4

I have tokenized data in the form of a list of unequally shaped arrays:

array([array([1179,    6,  208,    2, 1625,   92,    9, 3870,    3, 2136,  435,
          5, 2453, 2180,   44,    1,  226,  166,    3, 4409,   49, 6728,
         ...
         10,   17, 1396,  106, 8002, 7968,  111,   33, 1130,   60,  181,
       7988, 7974, 7970])], dtype=object)

With their respective targets:

Out[74]: array([0, 0, 0, ..., 0, 0, 1], dtype=object)

I'm trying to transform them into a padded tf.data.Dataset(), but it won't let me convert unequal shapes to a tensor. I will get this error:

ValueError: Can't convert non-rectangular Python sequence to Tensor.

The full code is here. Assume that my starting point is after y = ...:

import os
os.environ['TF_CPP_MIN_LOG_LEVEL'] = '3'
import tensorflow as tf
import tensorflow_datasets as tfds
import numpy as np

(train_data, test_data) = tfds.load('imdb_reviews/subwords8k',
                                    split=(tfds.Split.TRAIN, tfds.Split.TEST),
                                    as_supervised=True)

x = np.array(list(train_data.as_numpy_iterator()))[:, 0]
y = np.array(list(train_data.as_numpy_iterator()))[:, 1]


train_tensor = tf.data.Dataset.from_tensor_slices((x.tolist(), y))\
    .padded_batch(batch_size=8, padded_shapes=([None], ()))

What are my options to turn this into a padded batch tensor?

today
  • 32,602
  • 8
  • 95
  • 115
Nicolas Gervais
  • 33,817
  • 13
  • 115
  • 143

1 Answers1

5

If your data is stored in Numpy arrays or Python lists, then you can use tf.data.Dataset.from_generator method to create the dataset and then pad the batches:

train_batches = tf.data.Dataset.from_generator(
    lambda: iter(zip(x, y)), 
    output_types=(tf.int64, tf.int64)
).padded_batch(
    batch_size=32,
    padded_shapes=([None], ())
)

However, if you are using tensorflow_datasets.load function, then there is no need to use as_numpy_iterator to separate the data and the labels, and then put them back together in a dataset!
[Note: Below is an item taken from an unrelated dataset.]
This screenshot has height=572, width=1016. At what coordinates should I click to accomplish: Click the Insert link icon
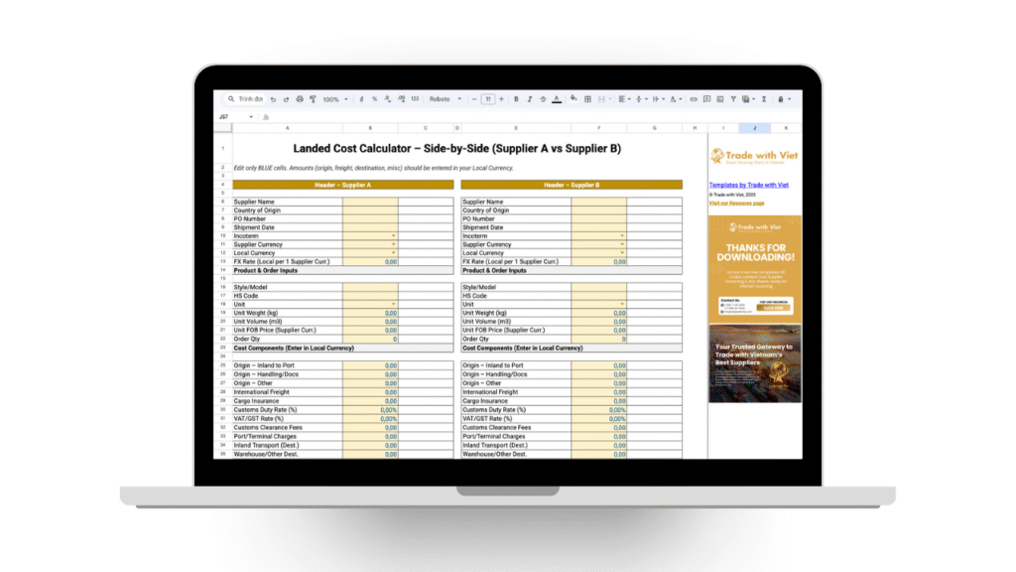(x=694, y=99)
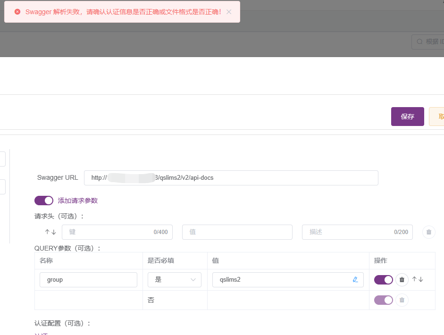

That's redundant and inefficient. The objects returned by tensorflow_datasets.load are already an instance of tf.data.Dataset. So, you just need to use padded_batch on them:

train_batches = train_data.padded_batch(batch_size=32, padded_shapes=([None], []))
test_batches = test_data.padded_batch(batch_size=32, padded_shapes=([None], []))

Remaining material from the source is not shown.